Sun Mar 2, 2014, 12:09 AM
Mar 2014

The USSR.

We were part of England once and many Americans are of Anglo descent. That doesnt mean we have the right to invade the UK or the UK has the right to invade us.

malaise

(268,695 posts)
15. Using your own foreign policy approach
Sun Mar 2, 2014, 10:45 AM
Mar 2014

Do you share a border with the UK? Oh wait - neither did Iraq or Afghanistan.

Igel

(35,274 posts)
13. Look at their names.
Sun Mar 2, 2014, 12:50 AM
Mar 2014

It's rather like saying that somebody named "Muhammed abdul Rahim" must be Jewish because he was born in Israeli-occupied East Jerusalem. "Close enough."

Neither "Brezhnev" nor "Khrushchev" are possible Ukrainian surnames.

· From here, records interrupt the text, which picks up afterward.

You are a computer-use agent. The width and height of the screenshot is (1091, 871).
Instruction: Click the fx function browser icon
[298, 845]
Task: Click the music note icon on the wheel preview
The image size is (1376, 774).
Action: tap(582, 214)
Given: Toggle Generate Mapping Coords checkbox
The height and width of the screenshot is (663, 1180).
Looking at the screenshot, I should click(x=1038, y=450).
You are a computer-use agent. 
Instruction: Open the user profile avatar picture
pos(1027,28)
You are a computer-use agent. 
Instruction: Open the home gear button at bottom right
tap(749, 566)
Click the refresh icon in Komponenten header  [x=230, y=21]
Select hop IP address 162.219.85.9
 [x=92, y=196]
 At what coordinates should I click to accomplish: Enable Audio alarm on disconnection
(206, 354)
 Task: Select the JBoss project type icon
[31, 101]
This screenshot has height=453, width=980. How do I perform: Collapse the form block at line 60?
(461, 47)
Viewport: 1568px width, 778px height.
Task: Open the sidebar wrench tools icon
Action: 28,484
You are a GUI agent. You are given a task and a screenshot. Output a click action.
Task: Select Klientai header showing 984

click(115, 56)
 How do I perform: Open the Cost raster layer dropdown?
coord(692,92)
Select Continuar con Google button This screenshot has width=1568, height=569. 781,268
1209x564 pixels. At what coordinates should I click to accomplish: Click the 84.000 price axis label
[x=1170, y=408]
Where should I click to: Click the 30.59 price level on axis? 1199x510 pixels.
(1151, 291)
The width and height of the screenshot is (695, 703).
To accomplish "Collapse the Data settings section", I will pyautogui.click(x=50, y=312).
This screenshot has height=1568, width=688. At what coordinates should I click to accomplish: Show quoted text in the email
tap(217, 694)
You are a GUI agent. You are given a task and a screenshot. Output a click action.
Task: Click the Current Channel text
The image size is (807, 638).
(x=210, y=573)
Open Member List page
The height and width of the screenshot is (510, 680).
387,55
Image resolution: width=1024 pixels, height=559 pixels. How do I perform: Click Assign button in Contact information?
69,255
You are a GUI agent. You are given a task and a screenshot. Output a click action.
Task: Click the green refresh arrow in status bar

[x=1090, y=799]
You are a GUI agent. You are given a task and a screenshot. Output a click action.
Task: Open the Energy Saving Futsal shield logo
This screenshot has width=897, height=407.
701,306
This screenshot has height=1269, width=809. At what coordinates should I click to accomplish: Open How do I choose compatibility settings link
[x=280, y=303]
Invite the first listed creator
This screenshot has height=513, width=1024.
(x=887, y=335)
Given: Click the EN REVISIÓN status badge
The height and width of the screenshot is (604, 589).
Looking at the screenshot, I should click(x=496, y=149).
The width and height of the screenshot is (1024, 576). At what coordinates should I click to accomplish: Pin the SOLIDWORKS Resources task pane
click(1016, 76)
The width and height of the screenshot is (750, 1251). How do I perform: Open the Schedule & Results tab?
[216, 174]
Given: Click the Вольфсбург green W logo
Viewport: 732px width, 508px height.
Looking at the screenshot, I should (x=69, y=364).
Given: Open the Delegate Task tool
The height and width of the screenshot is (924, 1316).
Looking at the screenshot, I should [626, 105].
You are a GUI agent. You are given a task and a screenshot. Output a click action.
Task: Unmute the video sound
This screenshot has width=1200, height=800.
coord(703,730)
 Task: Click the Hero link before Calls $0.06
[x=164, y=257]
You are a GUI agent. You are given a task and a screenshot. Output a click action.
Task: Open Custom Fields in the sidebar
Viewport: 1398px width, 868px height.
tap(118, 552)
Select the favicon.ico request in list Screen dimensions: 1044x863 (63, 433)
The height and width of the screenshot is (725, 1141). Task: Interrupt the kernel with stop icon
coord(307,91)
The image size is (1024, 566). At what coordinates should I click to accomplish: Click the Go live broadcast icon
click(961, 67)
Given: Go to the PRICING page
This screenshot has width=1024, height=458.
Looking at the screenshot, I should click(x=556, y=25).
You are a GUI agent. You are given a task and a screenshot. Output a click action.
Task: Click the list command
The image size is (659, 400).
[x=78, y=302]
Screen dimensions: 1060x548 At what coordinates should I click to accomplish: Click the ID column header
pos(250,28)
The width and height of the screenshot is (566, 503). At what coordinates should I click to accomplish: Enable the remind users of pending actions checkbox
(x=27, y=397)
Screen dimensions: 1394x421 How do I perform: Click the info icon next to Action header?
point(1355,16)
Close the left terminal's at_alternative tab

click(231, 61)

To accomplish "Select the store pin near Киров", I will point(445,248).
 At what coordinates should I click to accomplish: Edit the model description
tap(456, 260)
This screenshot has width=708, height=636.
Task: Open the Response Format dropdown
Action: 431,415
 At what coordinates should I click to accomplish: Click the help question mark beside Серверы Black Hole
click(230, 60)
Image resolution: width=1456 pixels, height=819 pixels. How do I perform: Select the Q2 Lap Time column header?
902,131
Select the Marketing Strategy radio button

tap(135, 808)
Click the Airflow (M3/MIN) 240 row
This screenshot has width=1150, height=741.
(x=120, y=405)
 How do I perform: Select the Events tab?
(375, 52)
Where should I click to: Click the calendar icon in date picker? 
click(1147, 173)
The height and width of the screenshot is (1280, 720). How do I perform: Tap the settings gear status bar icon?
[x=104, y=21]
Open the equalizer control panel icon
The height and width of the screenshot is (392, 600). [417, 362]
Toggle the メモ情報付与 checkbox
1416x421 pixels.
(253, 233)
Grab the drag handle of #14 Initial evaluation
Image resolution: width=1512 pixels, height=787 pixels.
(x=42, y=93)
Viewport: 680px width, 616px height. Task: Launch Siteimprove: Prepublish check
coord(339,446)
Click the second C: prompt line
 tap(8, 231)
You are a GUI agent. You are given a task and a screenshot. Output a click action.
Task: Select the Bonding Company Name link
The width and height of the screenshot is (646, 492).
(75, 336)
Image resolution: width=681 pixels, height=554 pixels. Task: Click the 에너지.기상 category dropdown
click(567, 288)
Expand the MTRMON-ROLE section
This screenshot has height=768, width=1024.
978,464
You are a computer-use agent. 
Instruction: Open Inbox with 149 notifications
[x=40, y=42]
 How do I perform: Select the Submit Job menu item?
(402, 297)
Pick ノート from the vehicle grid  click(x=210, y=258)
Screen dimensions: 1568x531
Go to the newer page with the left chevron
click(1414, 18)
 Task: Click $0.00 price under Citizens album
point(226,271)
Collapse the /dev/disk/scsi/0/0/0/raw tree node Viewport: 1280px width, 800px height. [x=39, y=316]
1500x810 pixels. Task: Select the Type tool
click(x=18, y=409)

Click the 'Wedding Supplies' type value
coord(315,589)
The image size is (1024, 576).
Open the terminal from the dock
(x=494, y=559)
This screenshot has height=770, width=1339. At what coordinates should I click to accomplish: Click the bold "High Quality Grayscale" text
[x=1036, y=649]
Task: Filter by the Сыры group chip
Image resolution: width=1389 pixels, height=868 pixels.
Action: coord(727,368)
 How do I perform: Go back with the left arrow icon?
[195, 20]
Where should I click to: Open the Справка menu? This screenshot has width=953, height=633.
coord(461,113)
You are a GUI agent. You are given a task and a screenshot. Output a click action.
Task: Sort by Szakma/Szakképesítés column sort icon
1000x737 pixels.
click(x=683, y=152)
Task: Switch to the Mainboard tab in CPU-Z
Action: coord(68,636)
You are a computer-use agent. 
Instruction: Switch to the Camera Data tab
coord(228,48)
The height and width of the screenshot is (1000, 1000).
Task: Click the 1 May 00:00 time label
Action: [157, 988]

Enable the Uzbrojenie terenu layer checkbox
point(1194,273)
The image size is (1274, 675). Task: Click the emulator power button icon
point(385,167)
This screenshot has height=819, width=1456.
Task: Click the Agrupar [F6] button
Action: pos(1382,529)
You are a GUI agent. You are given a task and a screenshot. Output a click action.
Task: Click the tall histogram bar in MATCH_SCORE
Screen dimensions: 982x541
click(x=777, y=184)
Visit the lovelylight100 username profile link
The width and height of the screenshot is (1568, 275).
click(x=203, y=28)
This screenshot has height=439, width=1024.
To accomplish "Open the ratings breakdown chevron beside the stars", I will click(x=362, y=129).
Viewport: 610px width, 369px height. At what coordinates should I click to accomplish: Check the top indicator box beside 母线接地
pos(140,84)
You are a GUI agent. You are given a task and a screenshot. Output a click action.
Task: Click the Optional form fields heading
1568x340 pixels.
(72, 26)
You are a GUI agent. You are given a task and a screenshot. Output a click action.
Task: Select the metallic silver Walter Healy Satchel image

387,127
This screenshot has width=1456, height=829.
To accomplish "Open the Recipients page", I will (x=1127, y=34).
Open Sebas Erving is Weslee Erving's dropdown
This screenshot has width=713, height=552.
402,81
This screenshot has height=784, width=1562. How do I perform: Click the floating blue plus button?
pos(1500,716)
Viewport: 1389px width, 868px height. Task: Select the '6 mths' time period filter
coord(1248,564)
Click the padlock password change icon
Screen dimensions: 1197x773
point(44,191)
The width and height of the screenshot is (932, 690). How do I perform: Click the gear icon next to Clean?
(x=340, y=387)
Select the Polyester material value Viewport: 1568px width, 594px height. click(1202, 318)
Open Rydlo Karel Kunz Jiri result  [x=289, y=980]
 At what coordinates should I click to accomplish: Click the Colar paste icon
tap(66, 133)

Moreover, Khrushchev wasn't just in "Ukraine." He was specifically in the Donbas. Even now he and Stalin, who did so much for the Donbas, are respected there. The Russians are pissed at having the vestiges of Russian imperialism torn down. They resented it when the Czechs did it and when the Poles did it. Imperialists consider themselves to be typically selfless, tirelessly working for the benefit of lesser peoples. Russians liked priding themselves on being the older brothers to the lesser Slavs. Even the "little Russians", as the Ukrainians used to be called.

 

Daemonaquila

(1,712 posts)
14. You have no idea how insulting that is to a Ukrainian.
Sun Mar 2, 2014, 10:35 AM
Mar 2014

Ever heard of a sellout? Before you start making such disgusting statements, please educate yourself on the long history of Ukraine fighting to keep its independence, and the atrocities committed by Russia in the Ukraine. It's as ignorant as summing up the UK struggles as "English, Scots, Irish - who cares, they're all the same."